Pictures stay out of the copy. Transcribe exactly the lines from the line with "You are a computer-use" through the final line of the records.

* * * *

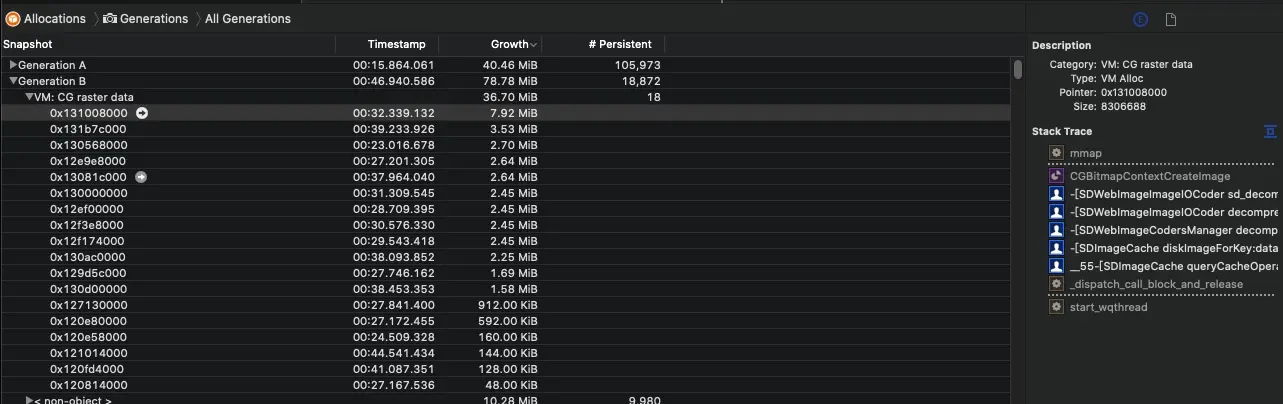Expand the non-object row
The height and width of the screenshot is (404, 1283).
(x=30, y=400)
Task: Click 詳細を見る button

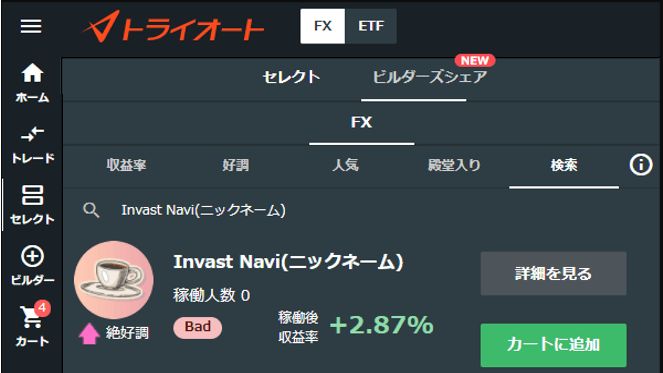Action: tap(553, 274)
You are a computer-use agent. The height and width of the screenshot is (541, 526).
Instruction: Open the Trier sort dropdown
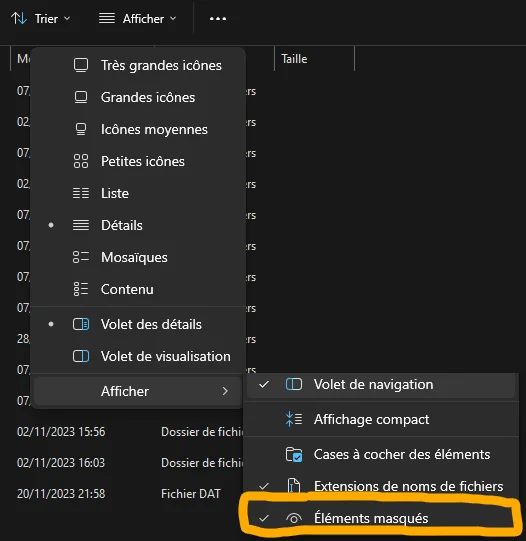(41, 19)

* * * *

### Solution to this exercise
You are a computer-use agent. The height and width of the screenshot is (541, 526).
Instruction: Open the Trier sort dropdown
(41, 19)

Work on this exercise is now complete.